Try it:
Every line that contains the word "agent" should be copied from the records below.

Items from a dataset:
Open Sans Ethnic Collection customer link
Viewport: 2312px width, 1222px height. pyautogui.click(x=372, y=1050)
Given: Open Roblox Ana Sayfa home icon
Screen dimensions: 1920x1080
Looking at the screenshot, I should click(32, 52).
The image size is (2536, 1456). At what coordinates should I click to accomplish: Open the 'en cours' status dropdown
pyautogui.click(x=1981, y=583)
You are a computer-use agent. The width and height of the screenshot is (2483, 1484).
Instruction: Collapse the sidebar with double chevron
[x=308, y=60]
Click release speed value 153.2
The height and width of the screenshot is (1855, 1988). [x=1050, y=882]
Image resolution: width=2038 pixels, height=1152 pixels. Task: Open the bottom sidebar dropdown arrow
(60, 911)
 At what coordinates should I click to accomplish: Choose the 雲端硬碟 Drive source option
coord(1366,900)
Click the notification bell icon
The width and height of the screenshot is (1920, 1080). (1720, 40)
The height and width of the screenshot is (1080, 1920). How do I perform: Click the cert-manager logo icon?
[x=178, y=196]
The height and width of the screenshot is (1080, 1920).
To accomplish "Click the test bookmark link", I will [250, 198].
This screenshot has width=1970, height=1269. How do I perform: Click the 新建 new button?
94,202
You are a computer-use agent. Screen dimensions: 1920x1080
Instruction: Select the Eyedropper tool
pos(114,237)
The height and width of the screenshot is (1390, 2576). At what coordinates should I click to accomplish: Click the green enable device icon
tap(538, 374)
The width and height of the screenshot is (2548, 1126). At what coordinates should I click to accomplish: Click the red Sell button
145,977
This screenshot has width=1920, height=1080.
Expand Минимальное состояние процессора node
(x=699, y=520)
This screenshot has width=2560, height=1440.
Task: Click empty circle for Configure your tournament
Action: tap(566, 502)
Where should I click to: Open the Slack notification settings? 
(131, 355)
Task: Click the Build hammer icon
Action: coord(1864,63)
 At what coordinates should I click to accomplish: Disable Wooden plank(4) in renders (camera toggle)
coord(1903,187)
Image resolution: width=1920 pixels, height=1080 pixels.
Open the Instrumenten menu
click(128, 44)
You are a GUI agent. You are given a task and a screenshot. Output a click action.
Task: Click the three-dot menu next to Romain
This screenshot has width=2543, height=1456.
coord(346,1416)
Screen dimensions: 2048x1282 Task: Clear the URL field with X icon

Expected output:
You are a computer-use agent. The width and height of the screenshot is (2483, 1484).
You are a computer-use agent. Screen dimensions: 1920x1080
You are a GUI agent. You are given a task and a screenshot. Output a click action.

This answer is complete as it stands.